C’est la troisième année que Laurent Pinaud, agriculteur bio à Landrais, en Charente-Maritime, associe des céréales à des légumineuses. « Les rendements en blé pur n’excédaient pas 30 q/ha sur nos terres, mais atteignaient tout de même 45 q/ha après luzerne. Nous devions donc travailler sur la fourniture en azote, se rappelle l’agriculteur. Associer la féverole au blé meunier a permis de rendre disponible cet élément. Finalement, avec la moindre densité, je récolte toujours environ 30 q/ha de blé, mais je gagne 15 q/ha de féverole en plus ! » Laurent Pinaud a également gagné un point de protéines pour atteindre 11,5 %.
L’hiver 2015 ayant été très humide, le sol, argilo-calcaire, était très compacté. L’agriculteur a décidé de sous-soler puis, fin octobre 2016, de semer le mélange à la volée avec un épandeur DP12 à l’avant du tracteur et la herse étrille à l’arrière. « Avec l’épandeur à engrais, je roule à 10 km/h sur une largeur de 12 m, le chantier de semis est donc rapide et lorsqu’une pluie est annoncée, je peux semer juste avant pour favoriser la levée. »
Blé de population
Il a choisi la variété Diva en féverole, qu’il avait gardée de l’an passé à 100 kg/ha, et Rouge du Roc, un blé de population, à 140 kg/ha. « Ce blé est plus couvrant, produit plus de paille avec la même qualité meunière que Renan, note le polyculteur qui élève également 50 vaches limousines et leurs veaux. Par ailleurs, je sème la féverole un peu plus épais que la préconisation de la coop de 80 kg/ha, car le passage de la herse étrille fait parfois baisser le nombre de levées par mètre carré. »
En 2015, il avait semé à la volée la féverole, avant de labourer puis de semer le blé 10 jours après avec la herse rotative. Mais en cours de cycle, les féveroles avaient largement pris le dessus sur le blé. Cette année, c’est l’inverse, difficile de voir des féveroles dans le blé ! Impact de la technique de semis, du gel, de la sécheresse ? Difficile à déterminer. En tout cas, le pouvoir couvrant des associations vis-à-vis des adventices a mieux fonctionné avec blé + féverole qu’avec épeautre + lentillon qui partage la parcelle cette année avec pas mal de sanves. C’est d’ailleurs la sanve qui avait signé l’arrêt de mort du mélange lentille + caméline que l’agriculteur avait testé auparavant. « La graine de l’adventice étant proche de celle de la caméline, le tri était difficile, voire impossible », explique-t-il.
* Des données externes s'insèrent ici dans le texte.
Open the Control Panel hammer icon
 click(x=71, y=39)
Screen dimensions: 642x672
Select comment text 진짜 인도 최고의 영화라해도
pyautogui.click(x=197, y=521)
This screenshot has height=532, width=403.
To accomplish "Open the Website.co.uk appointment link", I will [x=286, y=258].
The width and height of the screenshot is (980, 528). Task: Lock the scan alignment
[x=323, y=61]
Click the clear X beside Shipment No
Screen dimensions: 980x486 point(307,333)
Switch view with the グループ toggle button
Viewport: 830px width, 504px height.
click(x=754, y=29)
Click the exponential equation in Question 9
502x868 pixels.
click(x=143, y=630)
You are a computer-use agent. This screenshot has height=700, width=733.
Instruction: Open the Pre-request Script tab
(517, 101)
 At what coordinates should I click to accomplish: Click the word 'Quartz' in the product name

Laurent Pinaud s’est en effet aussi lancé dans 15 ha de grand épeautre + lentillon, dans le but de récolter ce dernier pour l’alimentation humaine. L’an passé, il a cultivé également une dizaine d’hectares d’avoine flocon pour l’alimentation humaine + féverole.
Bien régler la moissonneuse
C’est la coopérative Corab Centr’Atlantique, à Saint-Jean-d’Angély, qui propose ces contrats. « Un point délicat pour récolter ces mélanges est le réglage de la moissonneuse-batteuse », note l’agriculteur, qui a suivi une journée de formation organisée par la coopérative. Idéalement, il faut attendre la surmaturité de la céréale (12-13 % d’humidité), mais pas de la féverole (15-16 %) qui risque de casser si elle est battue trop sèche. Le réglage des grilles doit se faire comme pour récolter de la féverole pure. Ensuite, le mélange est passé au séparateur pour enlever les impuretés. Une partie du mélange est triée pour conserver la féverole comme semence pour l’année suivante. Le mélange épeautre + lentillon est nettoyé de ses impuretés, mais pas trié pour l’instant. « Cela demanderait beaucoup de temps et de manutention au risque de casser encore des graines, mais nous y réfléchissons afin de réduire les frais de triage. » Ils s’élèvent à 17 €/t pour les mélanges blé ou avoine + féverole et à 72 €/t pour l’épeautre + lentillon (lire expert).